Revenons à Mr l’Electeur de Baviere. Ses ennemis le craignent beaucoup, puisque sur une legere indisposition de ce Prince, ils ont publié qu’il estoit dangereusement malade. Il a eu quatre accés de fiévre assez legers ; voila toute sa maladie. Ceux qui ont lieu de craindre ses Troupes, & qui se les ont attirées en rompant les Traitez qu’ils avoient avec luy, en sçavent des nouvelles plus veritables, & la ville d’Ausbourg & son territoire qui luy pavent cinquante mille florins de contribution, sçavent combien ses Troupes sont à craindre. Elles embarassent beaucoup l’Empereur qui a fait revenir quatre Regimens de cavalerie d’Italie, & a retenu les recruës qu’il y devoit envoyer, afin de les faire agir contre. Son Altesse Electorale. Jugez de la situation où se trouve Sa Majesté Imperiale par celle où sont ses affaires dans le lieu dont elle fait revenir des Troupes.

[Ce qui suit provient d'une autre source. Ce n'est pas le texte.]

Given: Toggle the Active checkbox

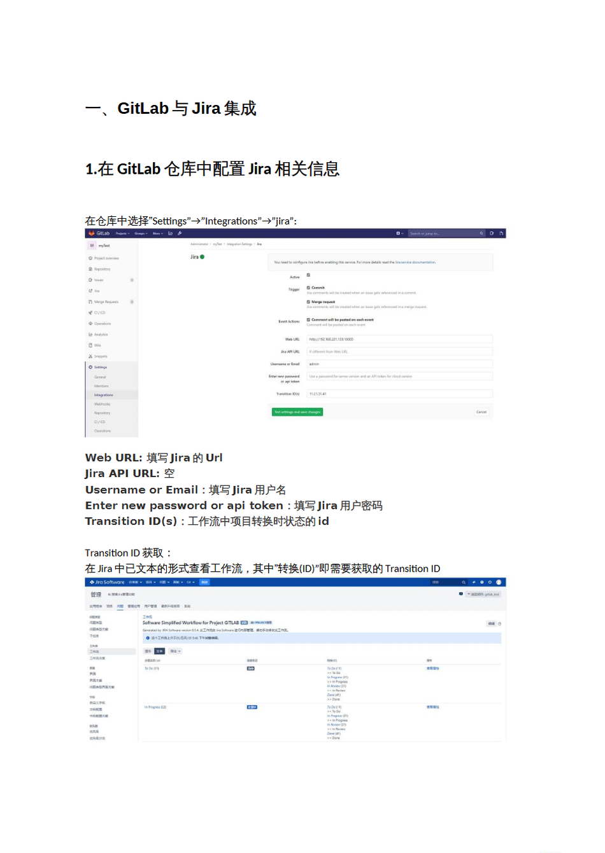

Je ne vous repete point icy que depuis l’ouverture de la Campagne, Monsieur le Duc Vendôme a toûjours chassé Mr le Prince Eugene devant lui qu’il l’a obligé de repasser six ou sept Rivieres, qu’il l’a contraint d’abandonner un grand nombre de Postes, de plusieurs desquels il n’avoit retiré ni la Garnison ni les magasins : qu’il a défait quatre de ces meilleurs Regimens de cavalerie au combat de Santa Vittoria, qu’il a gagné la Bataille de Luzzara, qu’il s’est ensuite emparé de la Place qui porte ce nom, qu’il a assiegé & pris Guastalla, & qu’il a tellement resserré les Imperiaux, qu’ils ont esté contraints d’abandonner Borgoforte, sans pouvoir en retirer qu’une partie de la Garnison. J’ajoûteray à tout cela la prise de San-Benedetto, avec un gros magasin, & qu’il n’y a point jour que Mr de Vendôme n’avance, en resserrant l’Armée Impériale. M. d’Albergotti qui commande dans Modene, fait fortifier plusieurs Postes sur le canal & sur le Panaro, qui couvrent le Païs. Le premier est Bonporto dans l’angle que fait le canal de Modene, en tombant dans le Panaro. Il a mis quatre cens hommes dans ce Poste. Il en a mis cent cinquante dans la Bastia. Il en a fait aussi entrer dans Nonantola, dans Novalla sur le Panaro, & dans Pontalto sur la Sechia. Enfin le Prince Eugene est si resserré, qu’il n’y a pas dans l’étenduë du terrain qu’il occupe assez de Postes pour mettre ses Troupes à couvert des injures de l’air, ses partis n’osent plus paroître, & ses Troupes que l’on trouve en Campagne n’osent plus se deffendre. Un Party de quatre-vingt hommes de la Garnison de Mantouë, ayant rencontré une Compagnie de Grenadiers Allemans, la défit entierement, sans qu’il en restast un seul. Il en prit quatorze, & le reste fut tué.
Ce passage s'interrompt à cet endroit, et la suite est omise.